You have several ways of using conecta in Polars:

  1. Using conecta.read_sql directly and creating a Polars dataframe.
import polars as pl
import conecta as cn

table = cn.read_sql(
    conn="postgres://postgres:postgres@localhost:5432",
    queries=['select * from lineitem'],
    partition_on='l_orderkey',
    partition_num=4,
)

df = pl.DataFrame(table)

# or

from polars import from_arrow
df = from_arrow(table)
  1. Patching your current polars code.

conecta.ext.patch_polars monkey patches polars.read_database_uri to use conecta instead of connectorx, this action is reversible with conecta.ext.unpatch_polars.

import polars as pl
from conecta.ext import patch_polars

# This will run polars as usual, and will fail because connectorx
# does not implement `array_uuid`
df = pl.read_database_uri(
    'select uuid_array from datatypes',
    uri='postgres://postgres:[email protected]:5400')
# pyo3_runtime.PanicException: not implemented: _uuid

patch_polars() # Everything after this line will use `conecta.read_sql` instead.

# This will work!
df = pl.read_database_uri(
    'select uuid_array from datatypes',
    uri='postgres://postgres:[email protected]:5400')
# ┌─────────────────────────────────┐
# │ uuid_array                      │
# │ ---                             │
# │ list[binary]                    │
# ╞═════════════════════════════════╡
# │ [b"\x9b\xd0\xa0\xcf)\xbeK\xea\… │
# └─────────────────────────────────┘

If at some point you want to un-do the patching, you can call unpatch_polars

from conecta.ext import unpatch_polars

unpatch_polars()

If you only want some methods to be patched, you can use it as a decorator:

import polars as pl
from conecta.ext import patch_polars

@patch_polars
def will_succeed():
    df = pl.read_database_uri(
    'select uuid_array from datatypes',
    uri='postgres://postgres:[email protected]:5400')

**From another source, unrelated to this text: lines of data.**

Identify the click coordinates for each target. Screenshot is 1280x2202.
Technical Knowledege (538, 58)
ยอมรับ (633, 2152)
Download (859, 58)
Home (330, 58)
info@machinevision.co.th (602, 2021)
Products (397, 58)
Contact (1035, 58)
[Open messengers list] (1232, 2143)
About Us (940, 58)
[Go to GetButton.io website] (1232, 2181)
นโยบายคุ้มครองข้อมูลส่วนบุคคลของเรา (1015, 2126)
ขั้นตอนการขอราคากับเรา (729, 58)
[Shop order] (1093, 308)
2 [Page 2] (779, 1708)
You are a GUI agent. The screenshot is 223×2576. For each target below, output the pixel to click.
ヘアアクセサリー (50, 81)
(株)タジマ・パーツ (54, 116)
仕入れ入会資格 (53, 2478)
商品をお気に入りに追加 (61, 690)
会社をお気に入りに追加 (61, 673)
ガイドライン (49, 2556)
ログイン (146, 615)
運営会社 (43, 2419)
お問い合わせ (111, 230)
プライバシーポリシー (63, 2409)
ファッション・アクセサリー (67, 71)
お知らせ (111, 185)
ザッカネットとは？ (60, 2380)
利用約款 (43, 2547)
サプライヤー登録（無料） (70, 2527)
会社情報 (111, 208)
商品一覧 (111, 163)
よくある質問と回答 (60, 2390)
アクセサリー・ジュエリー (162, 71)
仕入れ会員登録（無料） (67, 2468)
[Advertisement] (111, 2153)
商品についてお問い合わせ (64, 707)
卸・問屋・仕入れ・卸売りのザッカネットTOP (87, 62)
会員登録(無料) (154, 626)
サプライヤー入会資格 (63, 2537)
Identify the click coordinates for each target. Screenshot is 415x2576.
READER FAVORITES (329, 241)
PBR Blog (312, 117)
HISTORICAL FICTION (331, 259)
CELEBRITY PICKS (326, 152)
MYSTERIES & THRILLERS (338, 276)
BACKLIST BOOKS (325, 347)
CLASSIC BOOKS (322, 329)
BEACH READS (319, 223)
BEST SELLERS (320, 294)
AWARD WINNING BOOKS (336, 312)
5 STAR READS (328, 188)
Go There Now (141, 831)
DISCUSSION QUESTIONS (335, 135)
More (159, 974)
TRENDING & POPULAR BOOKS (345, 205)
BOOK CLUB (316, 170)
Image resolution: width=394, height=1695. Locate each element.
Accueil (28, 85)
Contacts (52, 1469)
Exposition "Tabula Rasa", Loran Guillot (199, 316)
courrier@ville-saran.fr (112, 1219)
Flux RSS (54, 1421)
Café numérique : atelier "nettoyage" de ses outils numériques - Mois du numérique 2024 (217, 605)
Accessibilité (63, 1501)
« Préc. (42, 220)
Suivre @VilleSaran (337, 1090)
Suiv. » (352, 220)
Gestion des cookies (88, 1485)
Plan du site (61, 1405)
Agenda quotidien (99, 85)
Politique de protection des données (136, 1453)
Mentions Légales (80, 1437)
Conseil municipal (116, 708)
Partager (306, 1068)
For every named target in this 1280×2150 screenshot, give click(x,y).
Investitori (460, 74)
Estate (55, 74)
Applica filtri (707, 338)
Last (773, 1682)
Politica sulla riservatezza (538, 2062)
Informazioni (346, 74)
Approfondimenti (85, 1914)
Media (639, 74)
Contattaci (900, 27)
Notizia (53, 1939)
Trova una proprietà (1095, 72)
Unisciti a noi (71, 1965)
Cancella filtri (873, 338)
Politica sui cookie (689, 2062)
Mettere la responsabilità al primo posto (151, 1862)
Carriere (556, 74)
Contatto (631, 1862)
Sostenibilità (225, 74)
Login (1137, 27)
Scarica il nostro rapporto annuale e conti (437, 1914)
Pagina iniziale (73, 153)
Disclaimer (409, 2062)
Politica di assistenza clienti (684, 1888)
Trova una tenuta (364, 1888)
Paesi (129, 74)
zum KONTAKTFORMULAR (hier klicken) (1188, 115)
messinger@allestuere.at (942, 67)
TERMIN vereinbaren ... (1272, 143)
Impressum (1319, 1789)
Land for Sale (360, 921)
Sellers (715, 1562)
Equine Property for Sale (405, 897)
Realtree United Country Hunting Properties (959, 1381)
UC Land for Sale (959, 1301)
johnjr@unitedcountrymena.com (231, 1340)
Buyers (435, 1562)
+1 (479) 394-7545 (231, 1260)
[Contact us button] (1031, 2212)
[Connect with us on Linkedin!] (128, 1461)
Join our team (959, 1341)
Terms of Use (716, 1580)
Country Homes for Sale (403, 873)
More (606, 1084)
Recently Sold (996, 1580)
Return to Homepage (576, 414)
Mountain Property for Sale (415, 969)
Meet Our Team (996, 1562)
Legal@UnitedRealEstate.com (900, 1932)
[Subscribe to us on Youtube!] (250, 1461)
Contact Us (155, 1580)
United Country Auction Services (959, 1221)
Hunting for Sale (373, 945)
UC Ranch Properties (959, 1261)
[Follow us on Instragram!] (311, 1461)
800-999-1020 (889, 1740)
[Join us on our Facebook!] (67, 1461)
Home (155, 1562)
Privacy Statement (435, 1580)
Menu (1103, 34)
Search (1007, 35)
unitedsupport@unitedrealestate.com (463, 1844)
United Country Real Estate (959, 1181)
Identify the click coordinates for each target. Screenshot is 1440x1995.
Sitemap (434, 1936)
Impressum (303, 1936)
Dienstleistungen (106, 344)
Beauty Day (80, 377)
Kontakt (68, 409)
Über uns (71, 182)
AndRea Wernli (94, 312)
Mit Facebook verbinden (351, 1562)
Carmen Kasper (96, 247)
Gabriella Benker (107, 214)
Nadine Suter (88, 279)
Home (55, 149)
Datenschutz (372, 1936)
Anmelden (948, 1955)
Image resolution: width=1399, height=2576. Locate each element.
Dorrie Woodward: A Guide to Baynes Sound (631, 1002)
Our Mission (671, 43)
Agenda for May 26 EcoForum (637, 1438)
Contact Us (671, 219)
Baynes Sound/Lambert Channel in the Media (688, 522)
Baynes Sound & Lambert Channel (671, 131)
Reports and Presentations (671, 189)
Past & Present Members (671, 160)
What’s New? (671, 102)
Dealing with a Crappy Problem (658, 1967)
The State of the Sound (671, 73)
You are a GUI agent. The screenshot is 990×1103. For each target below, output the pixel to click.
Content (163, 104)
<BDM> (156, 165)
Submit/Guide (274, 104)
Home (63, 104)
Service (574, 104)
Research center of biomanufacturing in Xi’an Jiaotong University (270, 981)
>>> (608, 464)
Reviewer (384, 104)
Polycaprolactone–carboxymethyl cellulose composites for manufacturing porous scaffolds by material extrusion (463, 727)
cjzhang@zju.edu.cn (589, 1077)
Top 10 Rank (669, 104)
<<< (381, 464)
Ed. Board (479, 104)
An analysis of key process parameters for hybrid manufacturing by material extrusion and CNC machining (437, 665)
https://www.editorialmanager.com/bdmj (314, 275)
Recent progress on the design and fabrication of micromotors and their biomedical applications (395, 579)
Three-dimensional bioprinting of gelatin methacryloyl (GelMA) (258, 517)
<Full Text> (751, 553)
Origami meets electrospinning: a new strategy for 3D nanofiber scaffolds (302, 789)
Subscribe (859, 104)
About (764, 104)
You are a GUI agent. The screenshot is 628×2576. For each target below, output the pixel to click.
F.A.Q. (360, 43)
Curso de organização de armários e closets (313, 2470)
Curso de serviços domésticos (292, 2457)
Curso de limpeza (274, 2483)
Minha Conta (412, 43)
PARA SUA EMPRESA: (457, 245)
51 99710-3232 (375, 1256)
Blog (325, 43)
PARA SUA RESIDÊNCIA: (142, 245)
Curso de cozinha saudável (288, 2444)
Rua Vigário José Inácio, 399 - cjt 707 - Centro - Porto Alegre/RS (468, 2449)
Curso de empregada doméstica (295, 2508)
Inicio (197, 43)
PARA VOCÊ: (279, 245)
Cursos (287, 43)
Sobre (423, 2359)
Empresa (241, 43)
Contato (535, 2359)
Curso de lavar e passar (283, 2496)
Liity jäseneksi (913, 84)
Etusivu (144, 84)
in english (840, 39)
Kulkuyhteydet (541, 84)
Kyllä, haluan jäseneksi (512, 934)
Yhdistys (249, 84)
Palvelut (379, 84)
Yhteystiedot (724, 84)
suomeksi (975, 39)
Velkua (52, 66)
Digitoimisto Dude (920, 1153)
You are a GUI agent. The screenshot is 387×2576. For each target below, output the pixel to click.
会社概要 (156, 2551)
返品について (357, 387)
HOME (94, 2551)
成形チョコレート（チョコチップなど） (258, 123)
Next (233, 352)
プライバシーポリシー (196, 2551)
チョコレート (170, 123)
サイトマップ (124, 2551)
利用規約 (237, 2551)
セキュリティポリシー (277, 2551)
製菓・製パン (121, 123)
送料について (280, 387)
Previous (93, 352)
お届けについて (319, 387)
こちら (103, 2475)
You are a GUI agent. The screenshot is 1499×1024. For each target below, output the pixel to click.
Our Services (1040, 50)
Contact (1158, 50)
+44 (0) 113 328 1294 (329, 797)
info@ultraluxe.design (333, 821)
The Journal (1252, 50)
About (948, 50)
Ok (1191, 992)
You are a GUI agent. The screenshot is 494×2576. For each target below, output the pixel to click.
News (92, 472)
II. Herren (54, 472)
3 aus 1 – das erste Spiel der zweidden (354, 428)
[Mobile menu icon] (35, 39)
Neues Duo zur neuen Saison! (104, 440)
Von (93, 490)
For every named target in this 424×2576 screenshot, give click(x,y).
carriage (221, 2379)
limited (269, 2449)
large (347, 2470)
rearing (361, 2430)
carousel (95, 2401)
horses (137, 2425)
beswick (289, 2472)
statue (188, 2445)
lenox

# After will_succeed() exists, polars is unpatched.

def will_fail():
    df = pl.read_database_uri(
    'select uuid_array from datatypes',
    uri='postgres://postgres:[email protected]:5400')

will_succeed()
will_fail()

Recommendations

The general recommendation is to use conecta whenever you can and optimize it for your use case, you can achieve this by just calling patch_polars at the beginning of your code. If in some parts of your code you need to load from a database not yet supported by conecta, you can either use unpatch_polars before it or use patch_polars decorator where you want to use conecta.